--- Data supplied Enclosed Below ---
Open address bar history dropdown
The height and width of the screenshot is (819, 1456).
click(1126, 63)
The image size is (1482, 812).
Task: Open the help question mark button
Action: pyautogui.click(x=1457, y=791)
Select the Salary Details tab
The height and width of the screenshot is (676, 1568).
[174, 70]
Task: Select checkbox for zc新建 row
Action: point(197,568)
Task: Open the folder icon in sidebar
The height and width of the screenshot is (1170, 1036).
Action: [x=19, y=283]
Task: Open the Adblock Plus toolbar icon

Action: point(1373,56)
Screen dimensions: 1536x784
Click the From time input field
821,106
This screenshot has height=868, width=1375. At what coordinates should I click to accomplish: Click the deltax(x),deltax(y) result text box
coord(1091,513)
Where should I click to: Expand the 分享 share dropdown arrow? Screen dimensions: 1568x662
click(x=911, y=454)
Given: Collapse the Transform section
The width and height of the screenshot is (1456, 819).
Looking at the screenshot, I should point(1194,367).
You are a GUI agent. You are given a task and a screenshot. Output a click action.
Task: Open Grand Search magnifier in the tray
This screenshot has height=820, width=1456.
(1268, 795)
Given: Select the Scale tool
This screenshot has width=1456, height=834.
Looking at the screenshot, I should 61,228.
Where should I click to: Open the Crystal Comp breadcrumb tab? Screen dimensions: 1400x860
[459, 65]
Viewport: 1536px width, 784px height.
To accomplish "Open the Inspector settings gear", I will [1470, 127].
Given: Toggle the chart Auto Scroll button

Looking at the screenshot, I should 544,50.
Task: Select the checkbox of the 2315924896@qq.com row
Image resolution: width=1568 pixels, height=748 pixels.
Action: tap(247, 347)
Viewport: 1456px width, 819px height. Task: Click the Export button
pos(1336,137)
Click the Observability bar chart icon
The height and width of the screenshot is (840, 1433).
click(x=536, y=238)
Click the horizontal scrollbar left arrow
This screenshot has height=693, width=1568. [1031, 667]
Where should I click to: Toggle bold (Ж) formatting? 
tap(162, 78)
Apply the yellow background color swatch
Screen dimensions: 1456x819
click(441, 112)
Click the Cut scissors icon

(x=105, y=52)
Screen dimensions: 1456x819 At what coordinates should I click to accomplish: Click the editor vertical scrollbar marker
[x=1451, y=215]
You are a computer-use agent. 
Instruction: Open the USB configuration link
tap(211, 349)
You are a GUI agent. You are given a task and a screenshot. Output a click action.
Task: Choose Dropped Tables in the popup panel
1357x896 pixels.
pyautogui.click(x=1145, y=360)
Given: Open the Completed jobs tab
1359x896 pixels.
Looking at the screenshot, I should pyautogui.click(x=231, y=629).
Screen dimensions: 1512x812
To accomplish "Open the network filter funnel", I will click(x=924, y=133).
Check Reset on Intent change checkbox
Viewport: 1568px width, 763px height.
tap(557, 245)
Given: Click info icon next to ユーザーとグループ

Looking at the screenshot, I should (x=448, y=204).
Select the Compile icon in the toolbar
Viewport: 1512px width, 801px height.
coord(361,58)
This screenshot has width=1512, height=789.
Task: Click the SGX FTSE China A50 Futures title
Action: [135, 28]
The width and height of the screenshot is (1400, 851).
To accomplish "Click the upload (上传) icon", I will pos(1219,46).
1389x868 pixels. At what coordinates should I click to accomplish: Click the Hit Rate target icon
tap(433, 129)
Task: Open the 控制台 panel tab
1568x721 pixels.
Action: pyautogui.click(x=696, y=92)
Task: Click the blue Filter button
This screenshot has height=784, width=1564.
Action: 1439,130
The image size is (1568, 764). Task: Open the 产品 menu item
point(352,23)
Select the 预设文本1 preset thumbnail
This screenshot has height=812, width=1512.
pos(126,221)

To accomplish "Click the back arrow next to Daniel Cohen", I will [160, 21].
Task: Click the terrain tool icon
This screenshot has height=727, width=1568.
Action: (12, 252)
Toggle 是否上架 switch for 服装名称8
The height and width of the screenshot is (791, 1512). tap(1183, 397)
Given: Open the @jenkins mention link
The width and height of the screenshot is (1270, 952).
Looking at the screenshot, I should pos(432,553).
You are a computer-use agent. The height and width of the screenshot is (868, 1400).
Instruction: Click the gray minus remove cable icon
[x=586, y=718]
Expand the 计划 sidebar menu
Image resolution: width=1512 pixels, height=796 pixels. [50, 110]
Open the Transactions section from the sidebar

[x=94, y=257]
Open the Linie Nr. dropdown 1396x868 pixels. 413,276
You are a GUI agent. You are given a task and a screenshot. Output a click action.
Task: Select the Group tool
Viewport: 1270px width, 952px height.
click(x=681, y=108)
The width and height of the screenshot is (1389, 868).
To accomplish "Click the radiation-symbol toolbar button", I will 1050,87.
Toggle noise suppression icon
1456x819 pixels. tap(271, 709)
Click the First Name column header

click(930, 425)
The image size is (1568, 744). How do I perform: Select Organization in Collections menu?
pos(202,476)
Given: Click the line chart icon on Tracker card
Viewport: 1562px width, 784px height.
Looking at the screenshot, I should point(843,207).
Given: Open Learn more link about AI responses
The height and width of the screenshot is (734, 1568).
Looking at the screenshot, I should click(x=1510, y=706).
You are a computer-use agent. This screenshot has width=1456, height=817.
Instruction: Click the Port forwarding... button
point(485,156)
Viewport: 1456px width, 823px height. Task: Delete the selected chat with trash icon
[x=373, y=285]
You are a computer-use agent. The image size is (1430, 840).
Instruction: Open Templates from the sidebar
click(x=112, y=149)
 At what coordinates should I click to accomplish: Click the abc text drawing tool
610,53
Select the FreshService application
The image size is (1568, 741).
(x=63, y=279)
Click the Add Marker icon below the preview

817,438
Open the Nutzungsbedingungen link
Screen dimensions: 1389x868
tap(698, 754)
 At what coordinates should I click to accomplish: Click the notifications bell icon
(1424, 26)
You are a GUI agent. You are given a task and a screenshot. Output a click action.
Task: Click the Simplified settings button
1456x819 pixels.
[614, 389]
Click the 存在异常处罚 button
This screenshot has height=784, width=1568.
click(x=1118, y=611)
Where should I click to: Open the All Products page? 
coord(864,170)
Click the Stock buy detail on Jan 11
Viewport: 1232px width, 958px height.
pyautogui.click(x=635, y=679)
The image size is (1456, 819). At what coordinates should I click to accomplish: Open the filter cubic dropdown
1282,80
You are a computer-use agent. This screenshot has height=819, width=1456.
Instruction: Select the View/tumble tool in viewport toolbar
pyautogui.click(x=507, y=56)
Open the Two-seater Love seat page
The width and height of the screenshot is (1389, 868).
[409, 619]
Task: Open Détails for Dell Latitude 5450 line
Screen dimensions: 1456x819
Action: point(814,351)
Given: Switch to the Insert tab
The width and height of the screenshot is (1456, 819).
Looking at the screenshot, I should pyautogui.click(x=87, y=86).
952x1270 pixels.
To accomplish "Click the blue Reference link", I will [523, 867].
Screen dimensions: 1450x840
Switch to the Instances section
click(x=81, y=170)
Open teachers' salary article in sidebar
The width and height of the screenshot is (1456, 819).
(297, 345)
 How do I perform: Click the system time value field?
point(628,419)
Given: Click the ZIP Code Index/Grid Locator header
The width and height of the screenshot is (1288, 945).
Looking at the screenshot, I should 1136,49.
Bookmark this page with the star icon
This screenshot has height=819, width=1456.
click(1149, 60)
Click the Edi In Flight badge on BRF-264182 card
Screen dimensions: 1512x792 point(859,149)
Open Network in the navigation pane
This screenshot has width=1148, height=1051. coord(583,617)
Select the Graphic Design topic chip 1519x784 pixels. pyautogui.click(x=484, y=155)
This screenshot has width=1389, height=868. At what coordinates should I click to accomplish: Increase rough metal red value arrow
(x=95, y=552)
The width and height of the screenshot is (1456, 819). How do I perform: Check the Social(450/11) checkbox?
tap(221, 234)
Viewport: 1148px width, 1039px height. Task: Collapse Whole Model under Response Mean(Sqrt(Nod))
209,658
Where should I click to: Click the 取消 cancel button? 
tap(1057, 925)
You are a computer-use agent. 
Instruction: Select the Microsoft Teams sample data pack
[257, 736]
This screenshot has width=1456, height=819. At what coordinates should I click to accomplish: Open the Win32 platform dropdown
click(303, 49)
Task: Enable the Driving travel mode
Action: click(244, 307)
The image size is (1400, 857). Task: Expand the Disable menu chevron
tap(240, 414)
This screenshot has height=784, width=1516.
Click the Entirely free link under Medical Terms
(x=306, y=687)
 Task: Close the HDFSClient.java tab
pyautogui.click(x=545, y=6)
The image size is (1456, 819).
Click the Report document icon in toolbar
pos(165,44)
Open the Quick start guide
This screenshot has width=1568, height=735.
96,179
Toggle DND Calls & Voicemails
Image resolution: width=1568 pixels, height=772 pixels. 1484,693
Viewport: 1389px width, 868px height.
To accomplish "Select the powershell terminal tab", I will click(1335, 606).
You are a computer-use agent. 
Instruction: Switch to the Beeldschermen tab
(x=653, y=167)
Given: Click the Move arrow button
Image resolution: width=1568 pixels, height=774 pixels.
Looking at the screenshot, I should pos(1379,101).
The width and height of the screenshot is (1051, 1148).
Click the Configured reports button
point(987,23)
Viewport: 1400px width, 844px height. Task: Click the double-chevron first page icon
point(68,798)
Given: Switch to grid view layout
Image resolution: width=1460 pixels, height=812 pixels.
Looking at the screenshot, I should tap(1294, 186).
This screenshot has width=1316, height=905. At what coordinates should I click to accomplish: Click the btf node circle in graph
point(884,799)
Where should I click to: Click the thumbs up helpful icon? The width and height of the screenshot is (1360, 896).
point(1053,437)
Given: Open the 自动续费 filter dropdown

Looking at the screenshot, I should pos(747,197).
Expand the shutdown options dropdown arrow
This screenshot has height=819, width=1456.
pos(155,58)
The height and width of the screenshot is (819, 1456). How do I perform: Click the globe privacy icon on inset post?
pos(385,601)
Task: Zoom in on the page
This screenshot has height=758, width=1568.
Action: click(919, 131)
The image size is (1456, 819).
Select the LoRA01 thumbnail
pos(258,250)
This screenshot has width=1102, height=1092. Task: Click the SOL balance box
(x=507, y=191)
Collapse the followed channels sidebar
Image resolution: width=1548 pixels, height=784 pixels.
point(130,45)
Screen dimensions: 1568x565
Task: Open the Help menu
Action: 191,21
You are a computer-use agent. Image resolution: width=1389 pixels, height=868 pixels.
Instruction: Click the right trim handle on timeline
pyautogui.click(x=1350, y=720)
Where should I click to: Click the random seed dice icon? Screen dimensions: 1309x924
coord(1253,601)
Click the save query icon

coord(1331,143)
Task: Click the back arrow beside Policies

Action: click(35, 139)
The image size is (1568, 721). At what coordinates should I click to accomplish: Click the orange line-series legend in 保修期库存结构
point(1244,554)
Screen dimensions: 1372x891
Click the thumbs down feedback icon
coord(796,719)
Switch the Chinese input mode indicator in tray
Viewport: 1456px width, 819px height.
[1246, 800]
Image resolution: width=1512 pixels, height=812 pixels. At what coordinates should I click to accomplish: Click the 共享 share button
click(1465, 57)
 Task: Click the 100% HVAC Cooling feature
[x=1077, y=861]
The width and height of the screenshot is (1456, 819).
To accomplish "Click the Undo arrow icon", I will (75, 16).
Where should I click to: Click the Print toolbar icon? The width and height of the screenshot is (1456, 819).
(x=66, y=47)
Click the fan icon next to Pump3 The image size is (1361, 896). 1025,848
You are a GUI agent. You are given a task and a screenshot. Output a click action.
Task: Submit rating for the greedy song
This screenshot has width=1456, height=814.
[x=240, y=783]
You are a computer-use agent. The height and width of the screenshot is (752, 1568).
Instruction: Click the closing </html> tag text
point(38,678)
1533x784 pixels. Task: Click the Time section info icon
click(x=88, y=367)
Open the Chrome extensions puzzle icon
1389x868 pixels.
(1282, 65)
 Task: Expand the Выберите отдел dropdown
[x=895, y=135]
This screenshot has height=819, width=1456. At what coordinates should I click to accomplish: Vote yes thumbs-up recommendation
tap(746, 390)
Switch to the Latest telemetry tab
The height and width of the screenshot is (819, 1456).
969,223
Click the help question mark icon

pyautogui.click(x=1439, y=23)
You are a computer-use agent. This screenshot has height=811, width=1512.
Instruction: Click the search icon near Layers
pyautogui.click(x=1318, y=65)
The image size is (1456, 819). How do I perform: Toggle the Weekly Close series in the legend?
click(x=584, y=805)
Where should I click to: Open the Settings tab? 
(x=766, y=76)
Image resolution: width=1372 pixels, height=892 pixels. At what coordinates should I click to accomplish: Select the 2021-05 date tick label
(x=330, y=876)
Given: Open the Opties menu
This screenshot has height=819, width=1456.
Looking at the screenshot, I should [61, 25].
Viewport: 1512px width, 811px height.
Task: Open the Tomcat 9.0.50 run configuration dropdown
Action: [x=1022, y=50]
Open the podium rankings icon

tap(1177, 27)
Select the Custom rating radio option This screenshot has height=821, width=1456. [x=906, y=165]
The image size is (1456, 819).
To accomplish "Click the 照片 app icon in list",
--- End of Enclosed Data supplied ---
# The problem:
If a line of the records above holds the word "panel", show it.

# Answer for this exercise:
Task: Choose Dropped Tables in the popup panel
Task: Open the 控制台 panel tab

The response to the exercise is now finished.